There are often design issues or trade-offs.  Good systems can be implemented poorly and basic systems can be used very effectively.

All-too-often, when I investigate RFPs first hand, or talk to CMIO who have done the same, RFP is actually something different from bad attitude. It's things like inadequate attention to having enough devices available, response time, rare-but-painful crashes, or lost work. Things that would make anyone, not just physicians resistant.

It's workflows that make translating a simple request into 5 clicks each, 10 second required waiting between those clicks, and for a workflows that needs to be repeated 20 or more times a day.

Physician's 'resist' new EHRs after they haven't been able to do some intended action. (They're users, like the rest of us, so training and intuitive design only go so far.)

Doctors love "simple tools that work." Making those tools 'simple' can be anything but.

I would refer readers interested in this topic to my Homework First article, as well as my Butler Model post for some practical recommendations, as well as a novel design model.  Never take RFPs at face value.
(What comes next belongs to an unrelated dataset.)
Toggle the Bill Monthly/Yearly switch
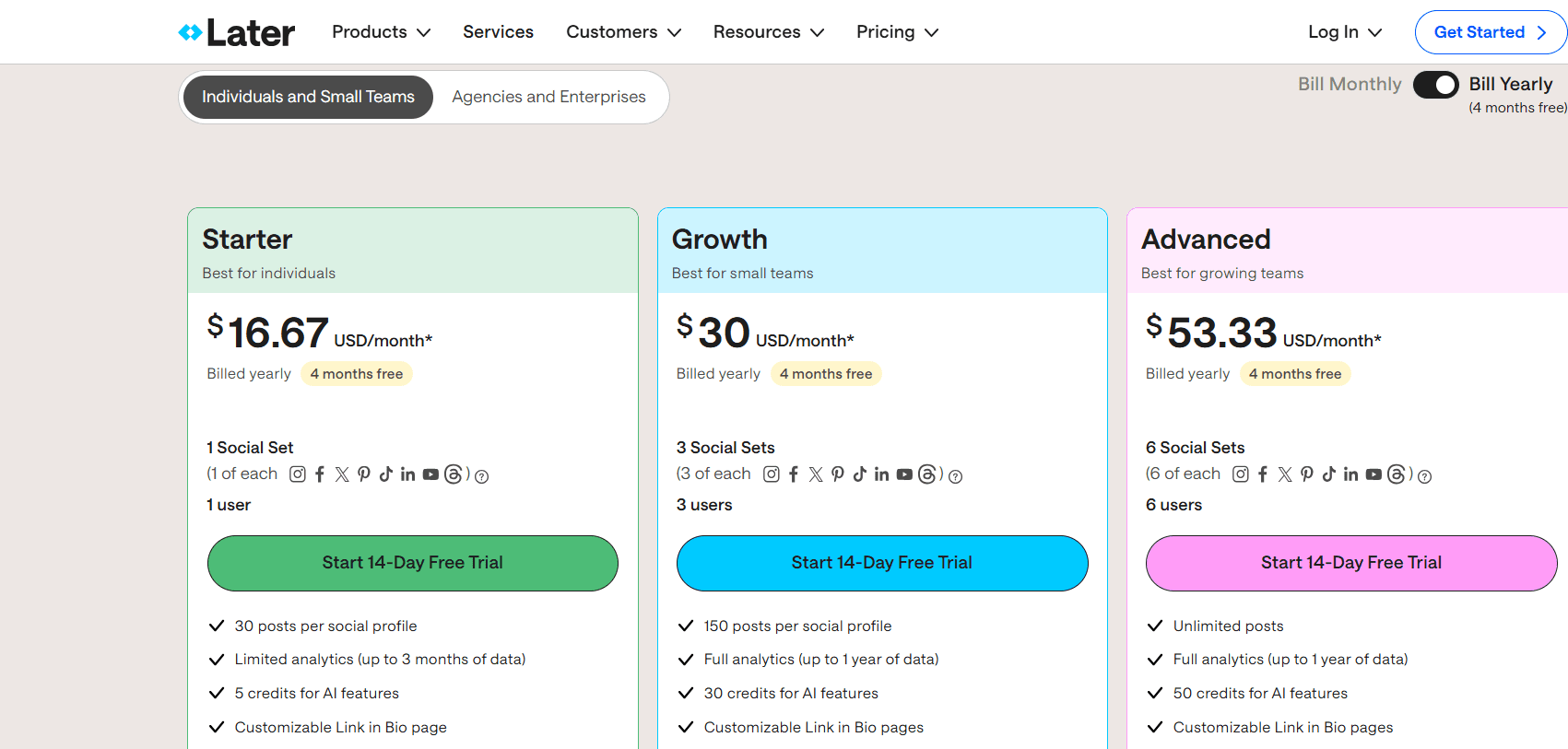The image size is (1568, 749). click(1435, 85)
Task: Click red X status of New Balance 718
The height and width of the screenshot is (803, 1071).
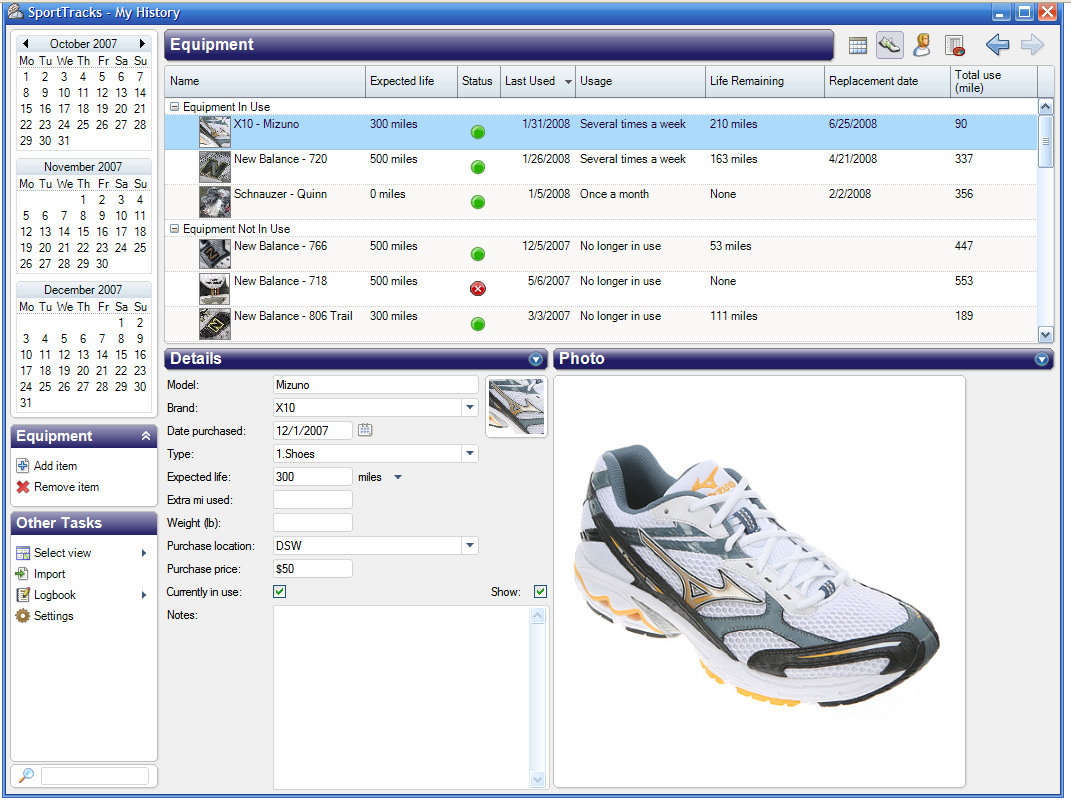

Thanks Joe. You make an excellent point, which is that physicians can't just be made the scapegoats on this, it's not that simple. Your "Homework First" article is an excellent start for people wanting to understand just how complicated rolling out a core clinical system is.

I remember at the last CHIME conference I was speaking to a CIO who said he was having major trouble rolling out EMR/CPOE. I asked him if he got physician buy-in on the particular system before he signed the contract. No, he said ... talk about the importance of homework first!